— А второй показал: «Я могу разрушить храм Божий и в три дня создать его». По смыслу, конечно, не могу, но мог бы — наклонение сослагательное, но неважно! Вот какой я, мол, сильный. Какой храм? Определительного артикула нет, значит, любой! А ведь их множество. Ведь все храмы Божие! Так ты в три дня можешь построить синагогу? Ну и хвастун же ты, строитель! Сколько денег, наверно, зря с дураков содрал. Рассмеялись и отошли. Вот и всё. Так что объединить оба показания не удалось. Обвинения захлебнулись. Иисуса надо было отпустить.
— Куда? Обратно к возлюбленным ученикам Его? К Петру? Фоме и Иуде? — Корнилов и сам не понимал почему, но то, что его признание не произвело на отца Андрея, кажется, ровно никакого впечатления — он просто выслушал да и заговорил о другом, — как-то очень больно ударило его по нервам. Лучше бы уж выругался, или ударил, или прогнал, а то получается так, что иного от Корнилова и ждать было невозможно.

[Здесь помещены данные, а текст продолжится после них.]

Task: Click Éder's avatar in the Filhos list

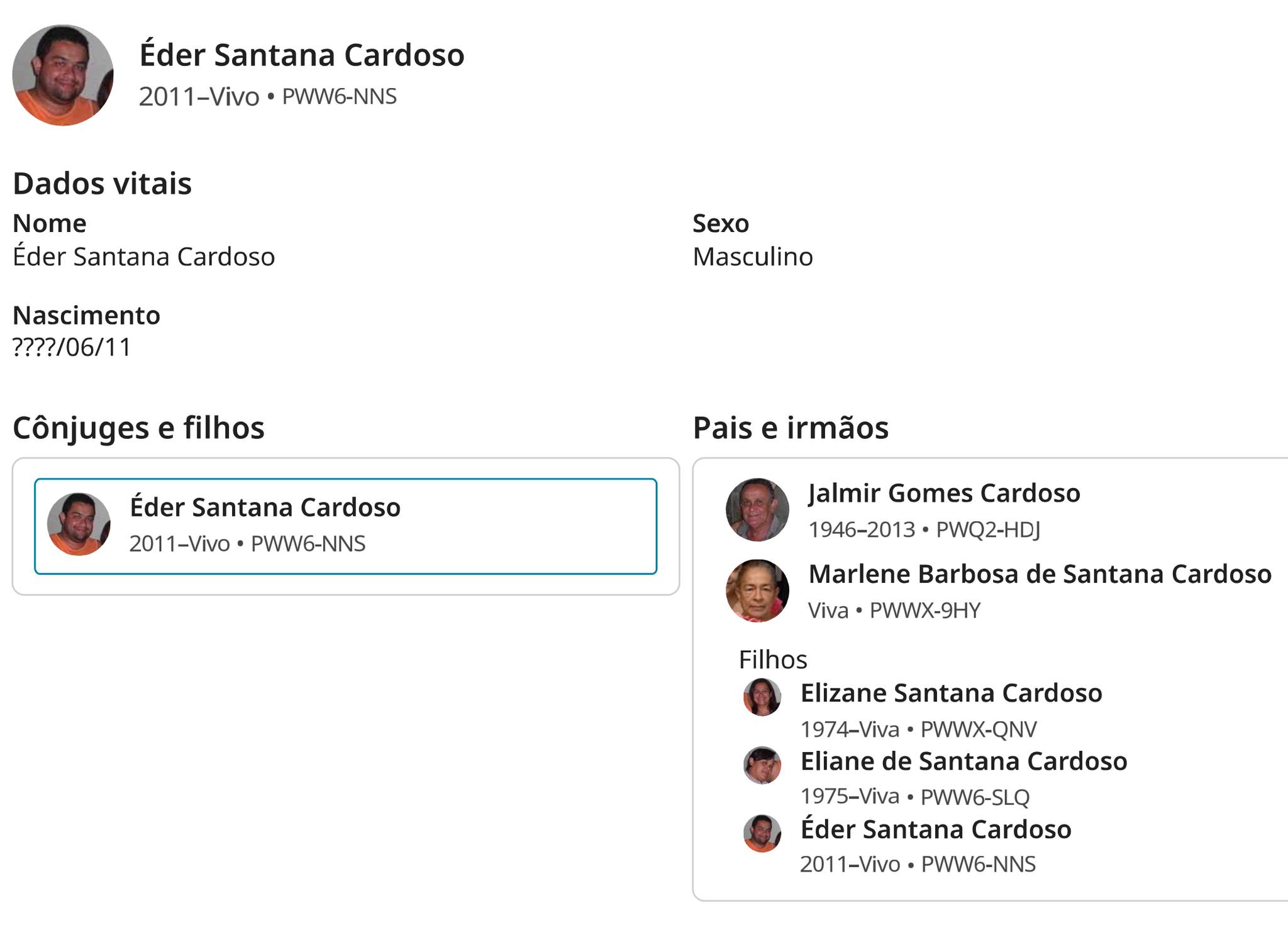Action: coord(762,834)
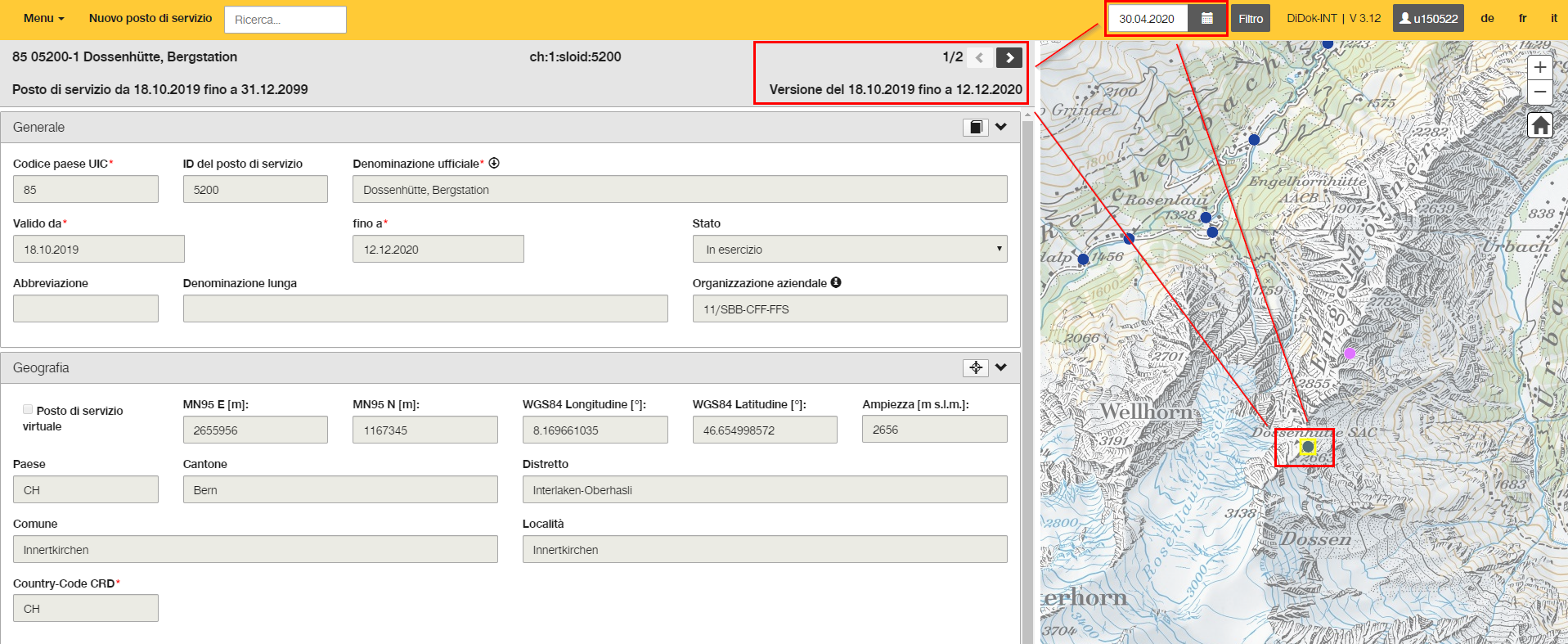Screen dimensions: 1568x644
Task: Toggle Posto di servizio virtuale checkbox
Action: pos(28,409)
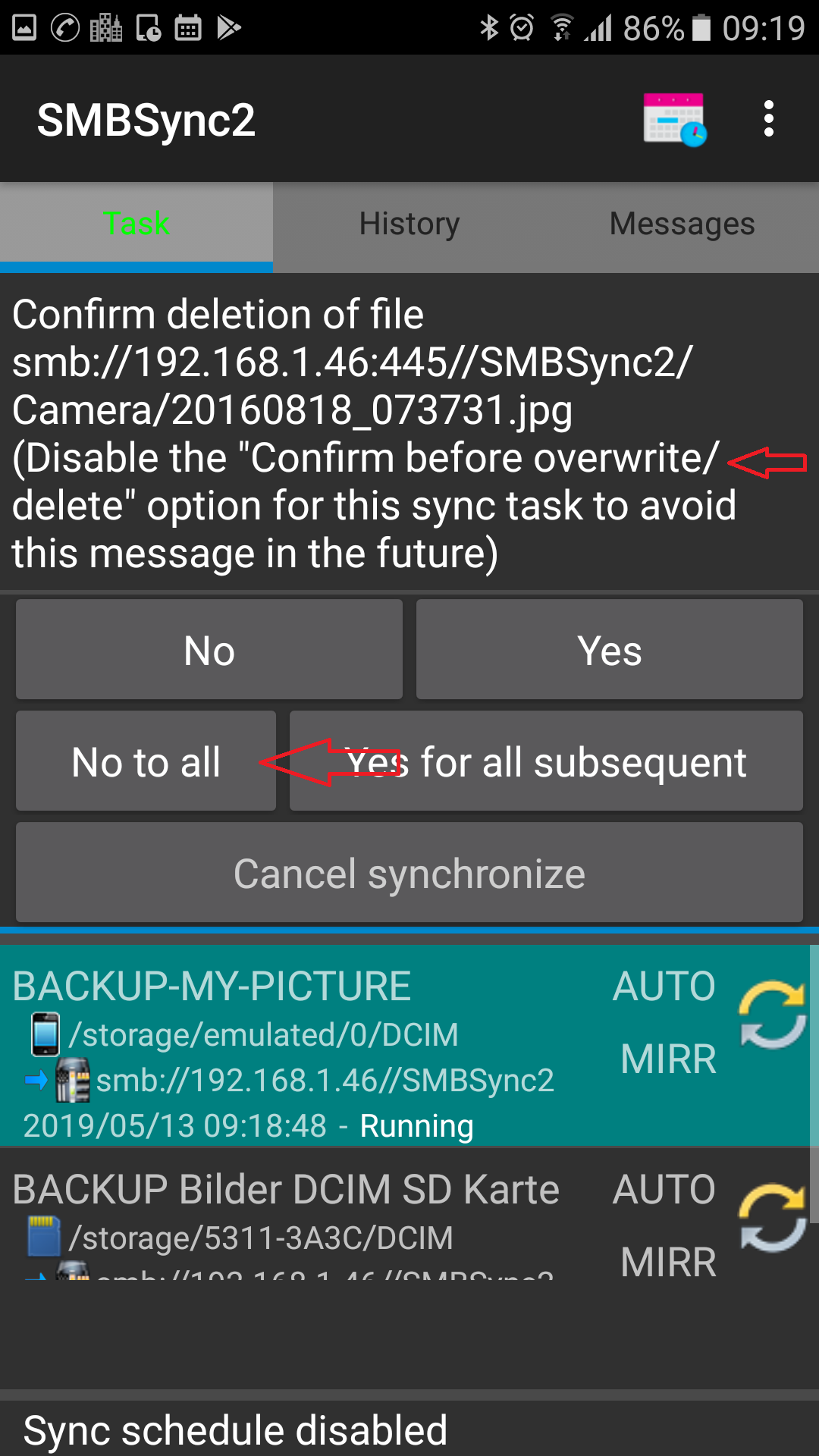Tap sync icon of BACKUP-MY-PICTURE task
This screenshot has width=819, height=1456.
click(x=773, y=1015)
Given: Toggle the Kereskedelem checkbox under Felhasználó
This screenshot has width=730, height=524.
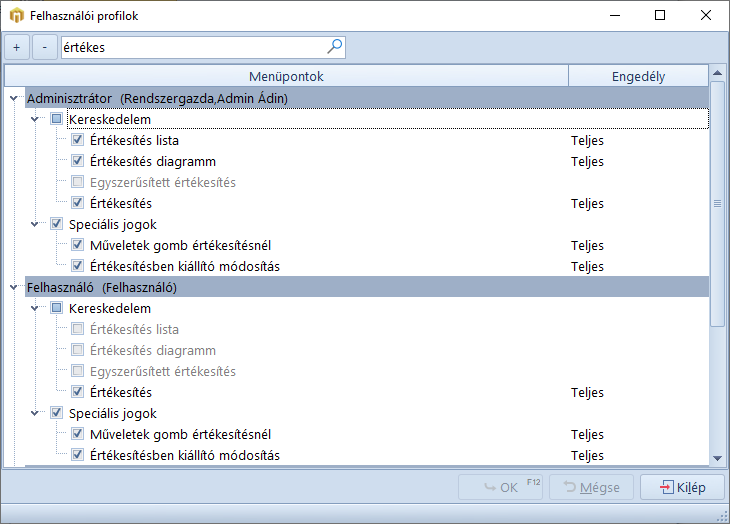Looking at the screenshot, I should [x=56, y=309].
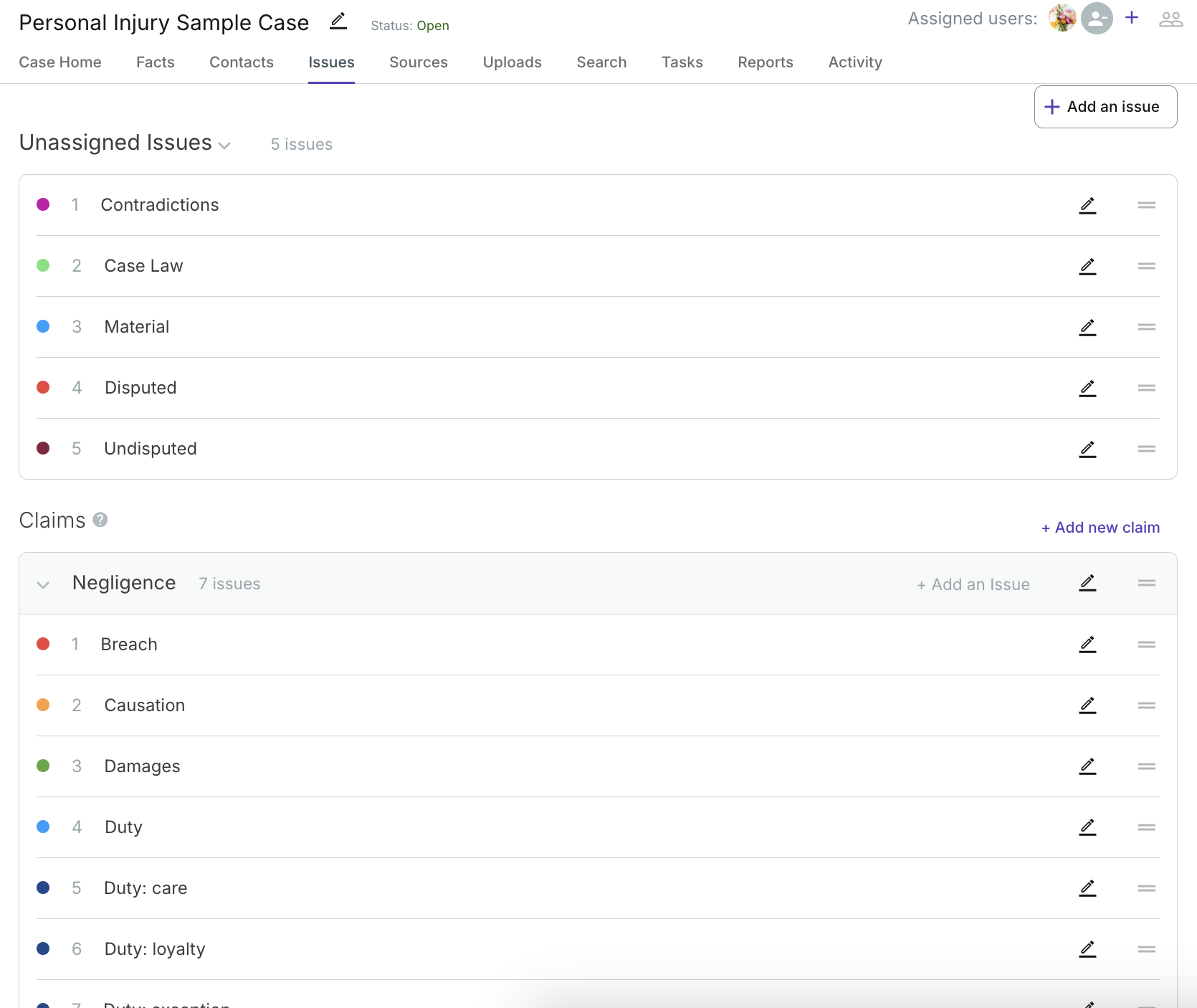Select the Duty: care issue row
This screenshot has width=1197, height=1008.
pos(146,888)
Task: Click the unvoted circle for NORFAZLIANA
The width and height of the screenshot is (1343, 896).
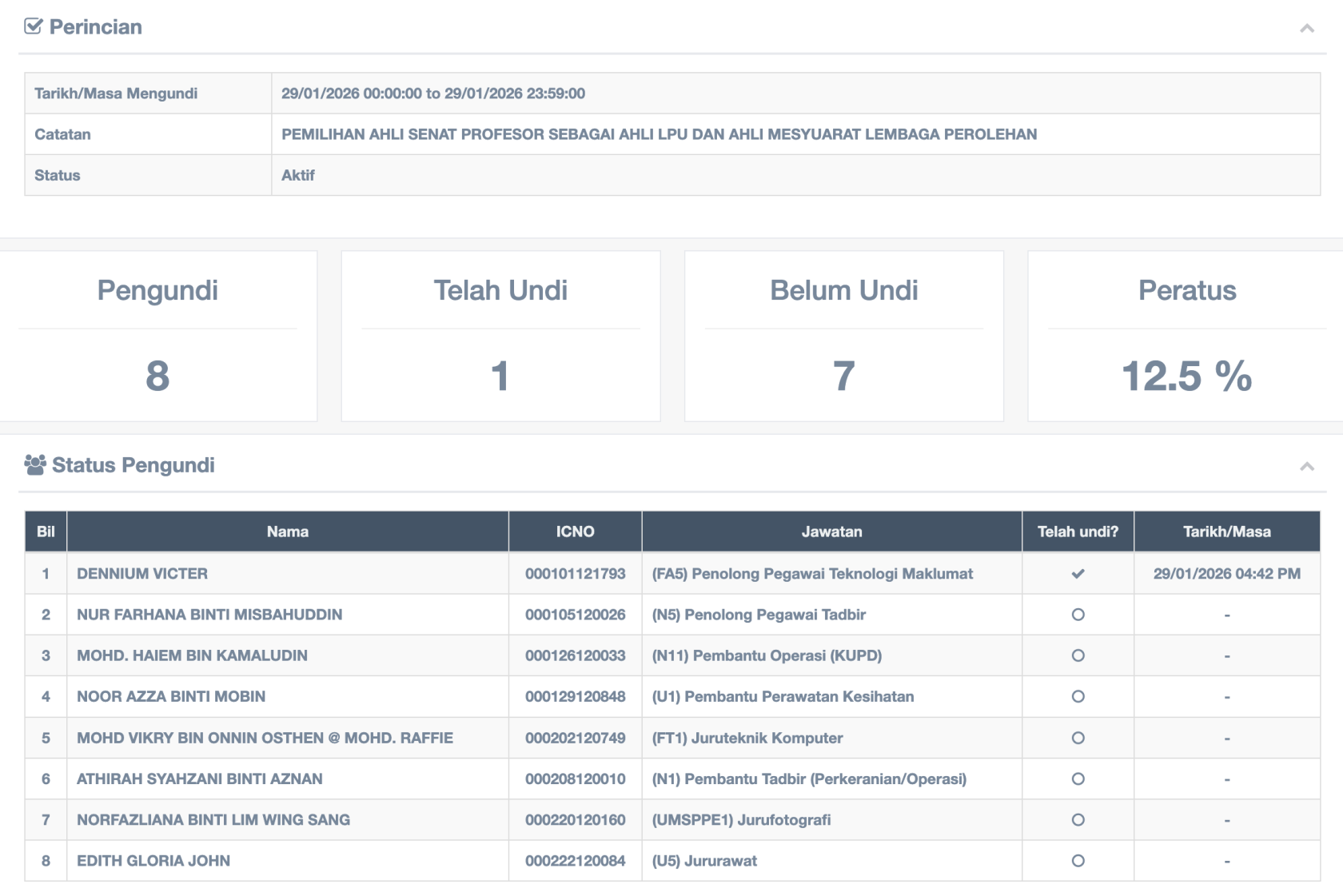Action: point(1078,819)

— А что вы Петра-то так невзлюбили? — усмехнулся отец Андрей. — Он ведь как-никак был единственный, кто не покинул учителя, остальные, как сообщает Марк, «оставив его, все бежали». Вот вы знаете, почему вся эта печальная история кажется мне совершенно достоверной? Уж слишком все тут по-человечески горько и неприглядно. Разве это апостолы? Разве это мученики? Больше того, да разве это христиане? Ведь христианин должен
Или, как сказал святой Игнатий, «я пшеница Божия и пусть буду измолота зубами зверя, чтоб стать чистым хлебом Господним». А тут что? «Даже атаман разбойников, предводитель шайки негодяев, и тот никогда не бывает предан своей сволочью, если только он сам не предавал их». Это Порфирий, лютый ненавистник Христа и христианства, сказал об апостолах! Да разве вы первый иронизируете насчет Петра? «Как может быть фундаментом Церкви тот, который, из уст какой-то жалкой рабыни услышав слово “Иисус”, так смертельно перепугался, что трижды нарушил свою клятву?» Это тот же Порфирий. А сам Христос? Помните? «Разбудив их, начал ужасаться и тосковать и сказал им: “Душа моя скорбит смертельно, побудьте здесь и бодрствуйте со мною”». И еще: «Отче, все возможно Тебе, пронеси сию чашу мимо меня». А на кресте: «Или́, Или́, лама́ савахфани́, Боже мой, Боже мой, для чего ты оставил меня», — а в некоторых рукописях и того резче: «Зачем ты унижаешь меня». А потом эта мольба: «Жажду!» И добрые палачи суют ему губку с уксусом. Где, в каких житиях вы найдете подобное? Недаром же другой ненавистник, Целий, тот уж прямо ехидничает: «Если уж сам решил принять казнь, повинуясь Отцу, так что ж звать его на помощь и молить об избавлении: “Отец, да минует меня чаша сия”? Почему он не стерпел на кресте жажду, как ее часто переносит любой из нас?» А тот же Порфирий еще добавляет: «Все эти речи недостойны не только сына Божьего, но даже просто мудреца, презирающего смерть». Увы, все это так. И ответ только один: «Се — человек!» И ничего с этим человеком евангелисты поделать не смогли! Не посмели!
— А хотели?
— Ну конечно хотели! «Трижды и четырежды, — пишет Целий, — переделывали они первую запись Евангелия, чтоб избегнуть изобличенья!» Да! Самого страшного из изобличений — изобличения в правде. И все-таки это вот немощное, мятущееся, бесконечно человеческое, болящее вычеркнуть не посмели! И Бог — немощный и слабый — все равно остался Богом! Богом людей. Понимаете? Да нет, где вам понять!
— Да нет, понимаю, — серьезно заверил его Корнилов. — И вот знаете, что мне сейчас вспомнилось? Лессинг писал где-то, что мученик — самая недраматическая фигура в мире. О нем и трагедии не напишешь. У него ни поступков, ни колебаний, ни переживаний — одно терпение. Его мучают, а он терпит, его искушают, а он молится. Тьфу! Тоска! Но вернемся к нашим баранам. Значит, свидетели зашились?